▶ _TASK_
Type the entries out once more. Match them exactly.

-------- INFORMATION SHOWN

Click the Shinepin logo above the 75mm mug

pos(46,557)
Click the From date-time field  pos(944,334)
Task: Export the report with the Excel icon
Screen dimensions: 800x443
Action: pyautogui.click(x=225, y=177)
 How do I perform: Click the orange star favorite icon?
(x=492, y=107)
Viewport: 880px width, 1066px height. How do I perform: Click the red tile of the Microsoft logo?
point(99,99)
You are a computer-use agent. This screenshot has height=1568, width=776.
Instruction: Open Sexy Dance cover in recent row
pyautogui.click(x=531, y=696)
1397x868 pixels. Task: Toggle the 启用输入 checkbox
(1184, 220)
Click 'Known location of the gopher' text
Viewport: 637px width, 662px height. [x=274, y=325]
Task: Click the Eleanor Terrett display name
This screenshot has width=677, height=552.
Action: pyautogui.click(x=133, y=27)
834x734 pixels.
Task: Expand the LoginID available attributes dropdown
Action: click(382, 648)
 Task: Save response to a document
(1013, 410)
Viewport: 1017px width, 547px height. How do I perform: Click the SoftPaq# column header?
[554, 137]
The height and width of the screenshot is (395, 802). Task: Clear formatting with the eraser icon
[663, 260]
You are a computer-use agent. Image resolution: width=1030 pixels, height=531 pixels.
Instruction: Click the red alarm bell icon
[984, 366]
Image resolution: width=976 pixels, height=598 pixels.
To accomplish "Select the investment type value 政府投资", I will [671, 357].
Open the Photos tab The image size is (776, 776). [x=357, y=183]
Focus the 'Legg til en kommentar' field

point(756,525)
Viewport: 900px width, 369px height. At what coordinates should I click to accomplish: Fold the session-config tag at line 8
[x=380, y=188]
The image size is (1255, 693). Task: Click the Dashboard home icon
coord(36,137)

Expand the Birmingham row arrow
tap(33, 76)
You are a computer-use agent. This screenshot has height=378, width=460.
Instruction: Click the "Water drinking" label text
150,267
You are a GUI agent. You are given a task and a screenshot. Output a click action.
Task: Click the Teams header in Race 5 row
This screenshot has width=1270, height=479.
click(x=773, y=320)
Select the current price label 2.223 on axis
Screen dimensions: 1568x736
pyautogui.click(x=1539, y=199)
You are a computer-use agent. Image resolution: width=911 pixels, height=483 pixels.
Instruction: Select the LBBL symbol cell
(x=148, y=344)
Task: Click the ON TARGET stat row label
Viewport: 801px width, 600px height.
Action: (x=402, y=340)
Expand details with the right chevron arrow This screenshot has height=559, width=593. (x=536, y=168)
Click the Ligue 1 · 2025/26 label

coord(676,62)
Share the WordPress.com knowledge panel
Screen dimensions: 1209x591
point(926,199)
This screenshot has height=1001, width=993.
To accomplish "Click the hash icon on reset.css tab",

----------------

▶ _TASK SOLUTION_
Click the Shinepin logo above the 75mm mug

pos(46,557)
Click the From date-time field  pos(944,334)
Task: Export the report with the Excel icon
Screen dimensions: 800x443
Action: pyautogui.click(x=225, y=177)
 How do I perform: Click the orange star favorite icon?
(x=492, y=107)
Viewport: 880px width, 1066px height. How do I perform: Click the red tile of the Microsoft logo?
point(99,99)
You are a computer-use agent. This screenshot has height=1568, width=776.
Instruction: Open Sexy Dance cover in recent row
pyautogui.click(x=531, y=696)
1397x868 pixels. Task: Toggle the 启用输入 checkbox
(1184, 220)
Click 'Known location of the gopher' text
Viewport: 637px width, 662px height. [x=274, y=325]
Task: Click the Eleanor Terrett display name
This screenshot has width=677, height=552.
Action: pyautogui.click(x=133, y=27)
834x734 pixels.
Task: Expand the LoginID available attributes dropdown
Action: click(382, 648)
 Task: Save response to a document
(1013, 410)
Viewport: 1017px width, 547px height. How do I perform: Click the SoftPaq# column header?
[554, 137]
The height and width of the screenshot is (395, 802). Task: Clear formatting with the eraser icon
[663, 260]
You are a computer-use agent. Image resolution: width=1030 pixels, height=531 pixels.
Instruction: Click the red alarm bell icon
[984, 366]
Image resolution: width=976 pixels, height=598 pixels.
To accomplish "Select the investment type value 政府投资", I will [671, 357].
Open the Photos tab The image size is (776, 776). [x=357, y=183]
Focus the 'Legg til en kommentar' field

point(756,525)
Viewport: 900px width, 369px height. At what coordinates should I click to accomplish: Fold the session-config tag at line 8
[x=380, y=188]
The image size is (1255, 693). Task: Click the Dashboard home icon
coord(36,137)

Expand the Birmingham row arrow
tap(33, 76)
You are a computer-use agent. This screenshot has height=378, width=460.
Instruction: Click the "Water drinking" label text
150,267
You are a GUI agent. You are given a task and a screenshot. Output a click action.
Task: Click the Teams header in Race 5 row
This screenshot has width=1270, height=479.
click(x=773, y=320)
Select the current price label 2.223 on axis
Screen dimensions: 1568x736
pyautogui.click(x=1539, y=199)
You are a computer-use agent. Image resolution: width=911 pixels, height=483 pixels.
Instruction: Select the LBBL symbol cell
(x=148, y=344)
Task: Click the ON TARGET stat row label
Viewport: 801px width, 600px height.
Action: (x=402, y=340)
Expand details with the right chevron arrow This screenshot has height=559, width=593. (x=536, y=168)
Click the Ligue 1 · 2025/26 label

coord(676,62)
Share the WordPress.com knowledge panel
Screen dimensions: 1209x591
point(926,199)
This screenshot has height=1001, width=993.
To accomplish "Click the hash icon on reset.css tab",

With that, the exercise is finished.